**EXERCISE GOAL:** Omit the pictures, then reproduce exactly the line bearing "This screenshot has height=300, width=463." and every line after it up to and including the last line of the entries below.

**Dataset entries:**
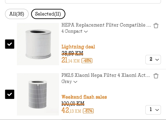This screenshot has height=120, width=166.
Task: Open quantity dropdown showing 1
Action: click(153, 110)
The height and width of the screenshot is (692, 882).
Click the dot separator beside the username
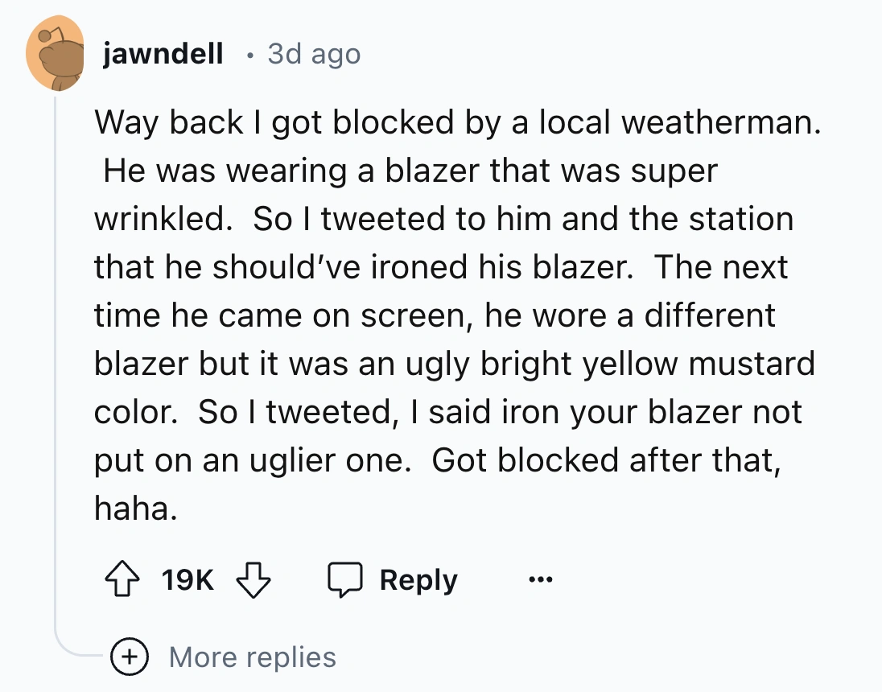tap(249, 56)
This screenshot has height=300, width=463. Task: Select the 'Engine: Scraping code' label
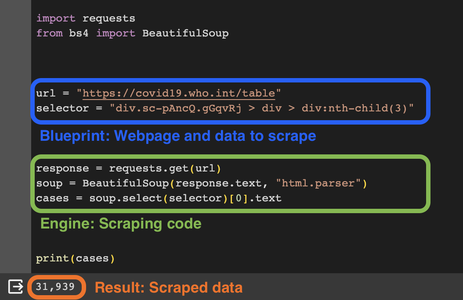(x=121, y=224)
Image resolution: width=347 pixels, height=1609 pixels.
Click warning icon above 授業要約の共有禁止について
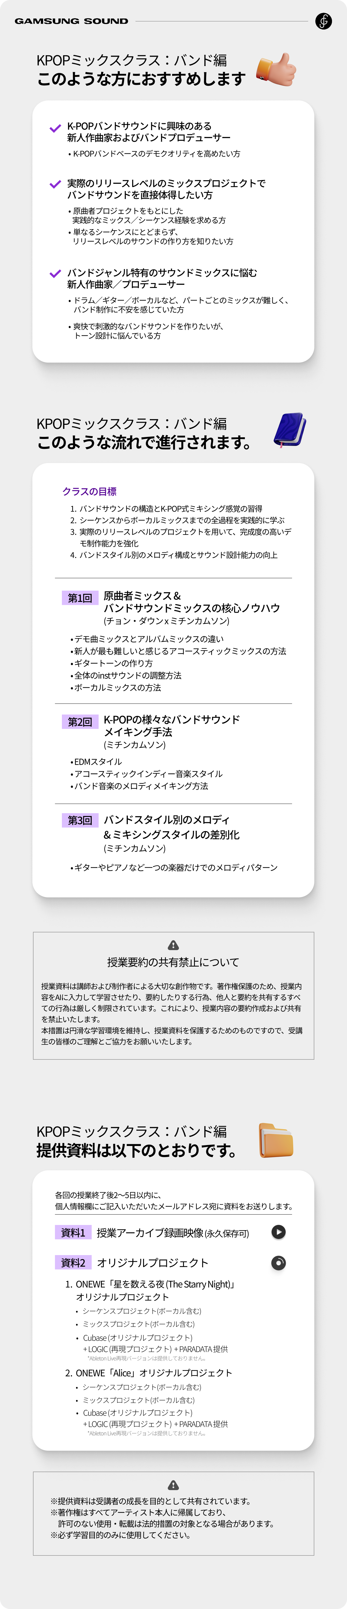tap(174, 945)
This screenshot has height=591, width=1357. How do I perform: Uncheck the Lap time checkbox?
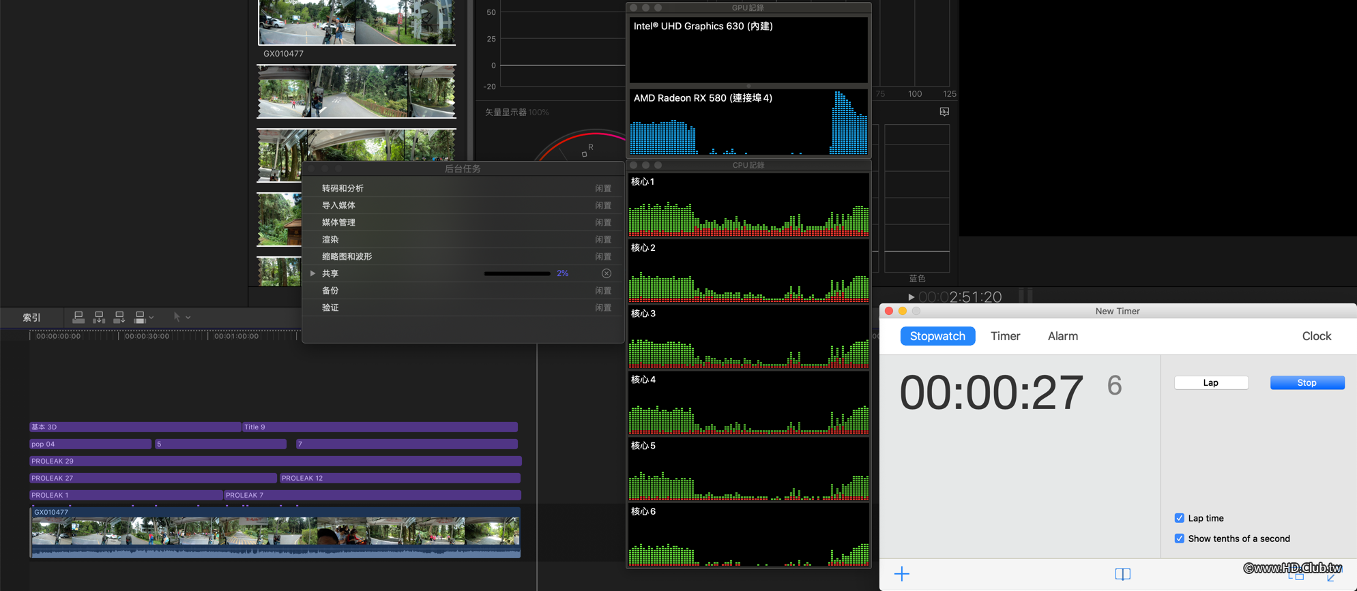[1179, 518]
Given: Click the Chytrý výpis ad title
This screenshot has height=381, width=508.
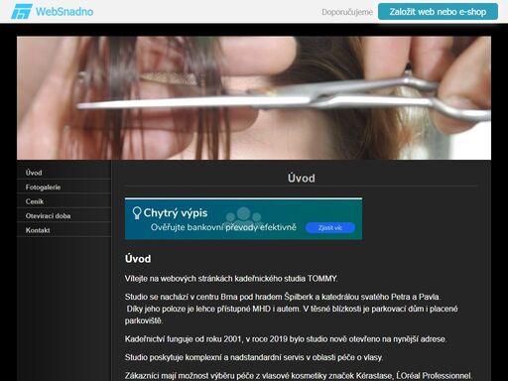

**SOLUTION TO THIS EXERCISE:**
This screenshot has height=300, width=463. Task: Select the 'Engine: Scraping code' label
(x=121, y=224)
Image resolution: width=347 pixels, height=1609 pixels.
Click warning icon above 授業要約の共有禁止について
tap(174, 945)
This screenshot has height=591, width=1357. How do I perform: Uncheck the Lap time checkbox?
[1179, 518]
Given: Click the Chytrý výpis ad title
This screenshot has height=381, width=508.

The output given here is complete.